» DATASET EXTRACT
^^^^
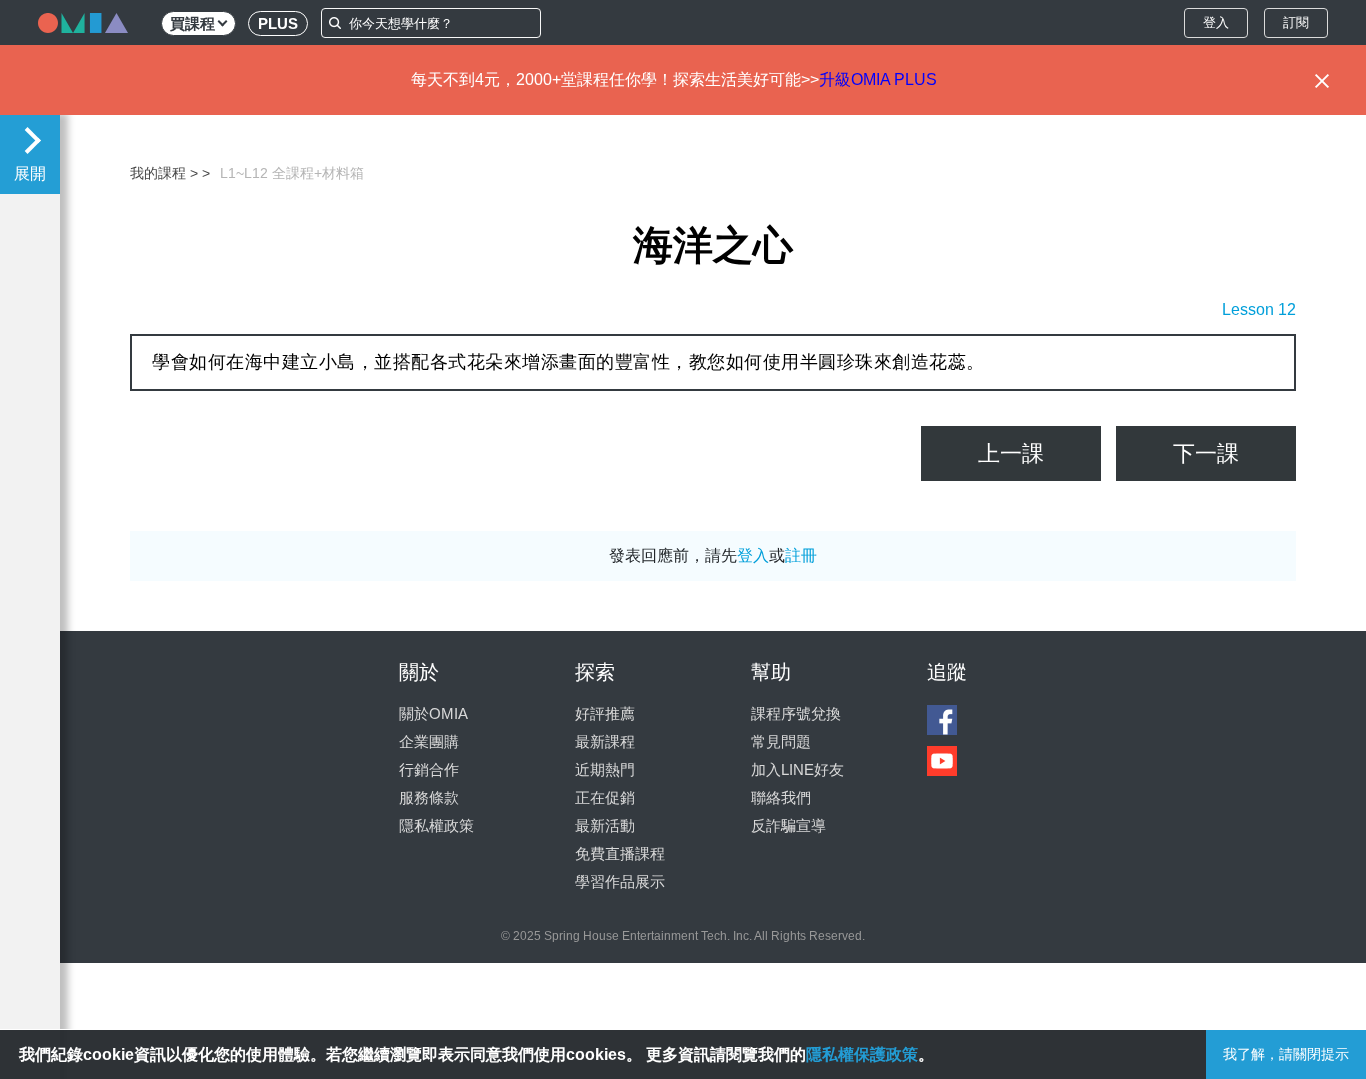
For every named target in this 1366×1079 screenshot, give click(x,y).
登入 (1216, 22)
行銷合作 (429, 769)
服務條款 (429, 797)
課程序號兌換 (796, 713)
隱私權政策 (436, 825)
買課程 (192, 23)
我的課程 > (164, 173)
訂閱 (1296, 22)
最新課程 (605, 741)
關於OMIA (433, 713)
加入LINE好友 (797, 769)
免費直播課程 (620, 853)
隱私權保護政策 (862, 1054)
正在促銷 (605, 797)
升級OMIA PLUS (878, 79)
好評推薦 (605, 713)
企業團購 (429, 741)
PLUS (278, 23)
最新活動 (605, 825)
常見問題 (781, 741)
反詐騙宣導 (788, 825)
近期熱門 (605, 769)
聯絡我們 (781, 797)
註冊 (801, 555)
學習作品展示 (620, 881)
^^^^
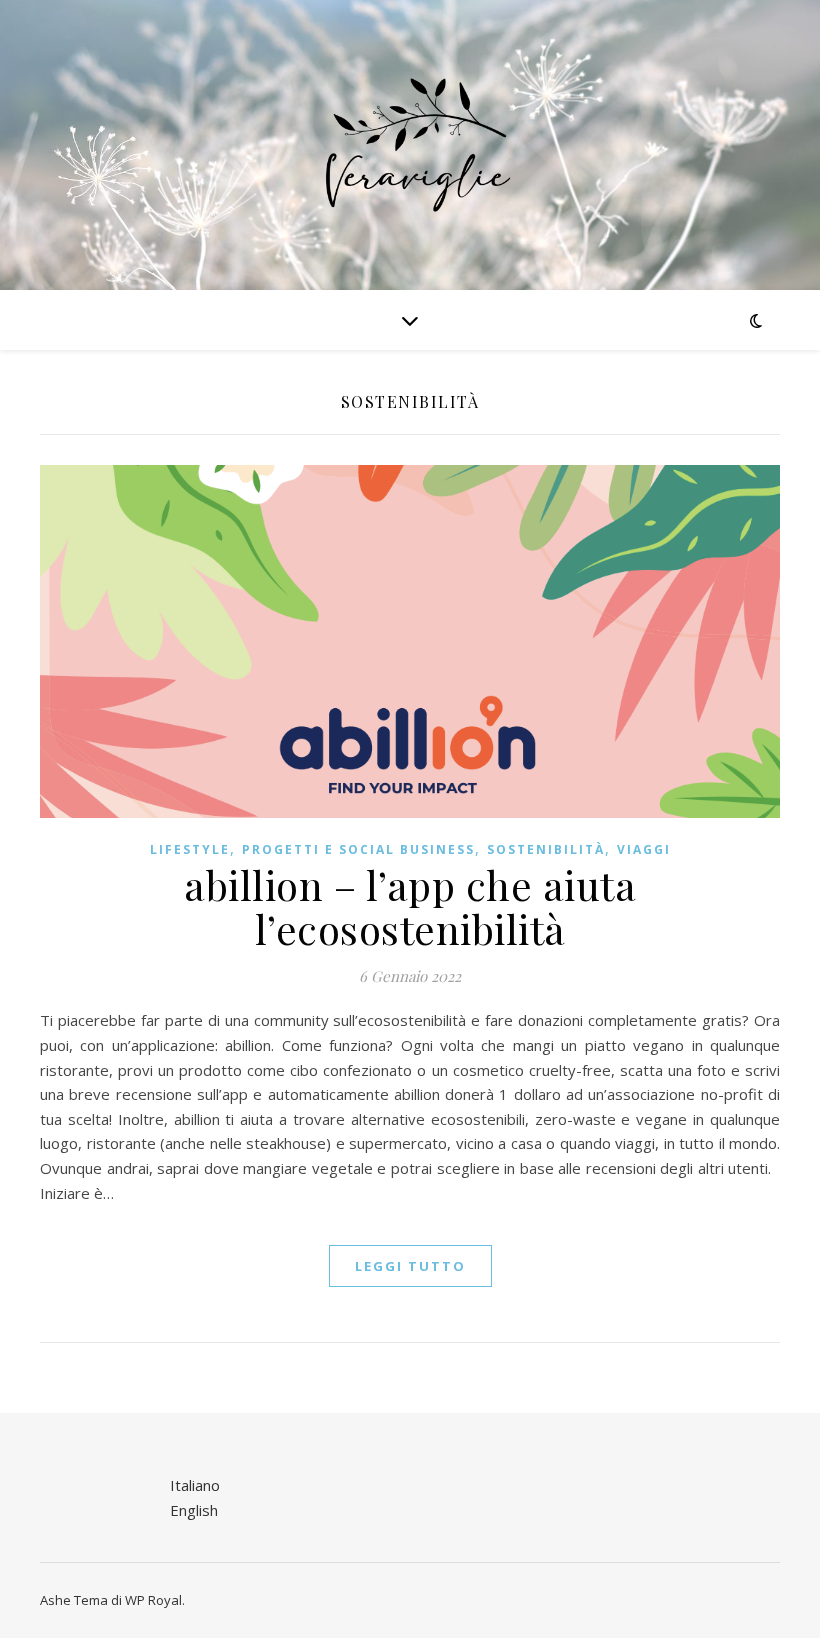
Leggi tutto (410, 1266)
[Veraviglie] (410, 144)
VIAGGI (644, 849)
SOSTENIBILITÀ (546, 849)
^^^^
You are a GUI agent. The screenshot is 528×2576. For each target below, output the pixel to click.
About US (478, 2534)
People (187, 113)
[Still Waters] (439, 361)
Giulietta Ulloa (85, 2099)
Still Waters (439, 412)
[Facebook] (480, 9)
^^^^
Filter the records, keeping only lines that contain "target", and show those lines.

» RESPONSE FOR THIS EXERCISE
For every named target in this 1366×1079 screenshot, give click(x,y).
You are a GUI agent. The screenshot is 528×2576. For each target below, output the pixel to click.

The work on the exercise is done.